PROBLEM DETAILS - Update the lines from the one containing "The height and width of the screenshot is (576, 1024)." through the one containing "(330, 433).", swapping "screenshot" for "screen capture" and leaving everything else untouched.

INFORMATION PROVIDED -
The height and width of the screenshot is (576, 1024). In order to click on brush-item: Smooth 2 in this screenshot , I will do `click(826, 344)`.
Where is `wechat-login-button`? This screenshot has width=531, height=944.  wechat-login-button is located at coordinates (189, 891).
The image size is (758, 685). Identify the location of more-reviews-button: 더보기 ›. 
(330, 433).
--
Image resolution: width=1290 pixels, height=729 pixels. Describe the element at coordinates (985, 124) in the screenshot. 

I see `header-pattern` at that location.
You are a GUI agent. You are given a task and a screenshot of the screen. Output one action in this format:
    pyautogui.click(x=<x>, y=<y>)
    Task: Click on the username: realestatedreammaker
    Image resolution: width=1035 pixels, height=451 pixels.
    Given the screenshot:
...
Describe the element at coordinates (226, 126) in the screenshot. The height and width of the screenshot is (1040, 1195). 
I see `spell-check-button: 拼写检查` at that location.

TASK RESULT -
The height and width of the screen capture is (576, 1024). In order to click on brush-item: Smooth 2 in this screen capture , I will do `click(826, 344)`.
Where is `wechat-login-button`? This screen capture has width=531, height=944.  wechat-login-button is located at coordinates (189, 891).
The image size is (758, 685). Identify the location of more-reviews-button: 더보기 ›. 
(330, 433).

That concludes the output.